2) 动物模型制作:20只C57BL/6小鼠(北京维通利华实验动物有限公司),雄性,20只小鼠随机分为假手术组和胆管结扎模型组,每组各10只。模型组采用腹腔注射4%水合氯醛200ul将其麻醉,仰卧位固定于手术台,沿腹中线打开腹腔,沿十二指肠起始端找到胆总管并将其分离结扎,缝合关腹;假手术组:麻醉后打开腹腔,游离胆总管,缝合关腹[10]。术后正常饮食喂养。手术4周后处死小鼠,取肝组织用于免疫组织化学染色和Western Blot检测。
3) 肝脏病理学检测:肝组织用10%福尔马林固定,常规脱水、透明、浸蜡包埋制作石蜡切片后进行HE染色和Masson染色,并于光镜下观察其病理变化。
4) 肝脏LC3免疫组织化学染色:石蜡切片常规脱蜡、入水,微波修复3 min后,晾至室温后用试剂盒中的3%H2O2甲醇封闭其过氧化物酶,正常羊血清封闭30 min后,滴加稀释后的一抗LC3(1∶200),其中对照用PBS代替一抗,4℃过夜后,滴加二抗以及ABC复合物后用DAB显色,苏木精复染核,脱水透明后树胶封片。

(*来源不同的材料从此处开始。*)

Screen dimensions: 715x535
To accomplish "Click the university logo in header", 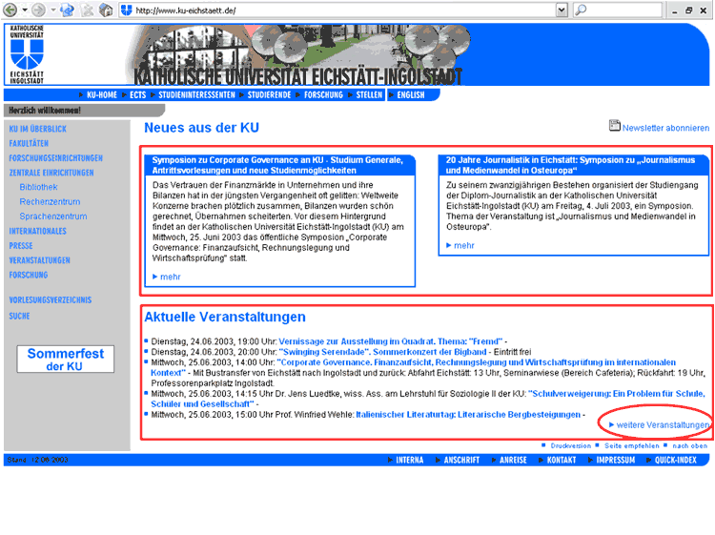I will (x=27, y=54).
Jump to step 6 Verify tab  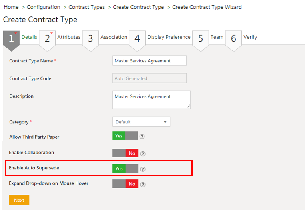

显微镜下观察并照相。
5) Western Blot检测PKCα、p-PKCα以及LC3的表达:提取肝组织总蛋白,并用BCA试剂盒测定其浓度。取5μg总蛋白进行12%SDS-PAGE电泳,然后转印至PVDF膜,5%脱脂奶粉室温下封闭1h后分别加入α-SMA、PKCα、p-PKCα以及LC3抗体(均为1:2000稀释),4℃孵育过夜,次日用TBST洗3次,然后分别加入二抗(1:3000稀释),室温下孵育1h,TBST洗3次,采用Fusion Fx7曝光机器(法国Vilber Lourmat公司)扫膜并采集图像,并用Image-J软件分析其灰度值。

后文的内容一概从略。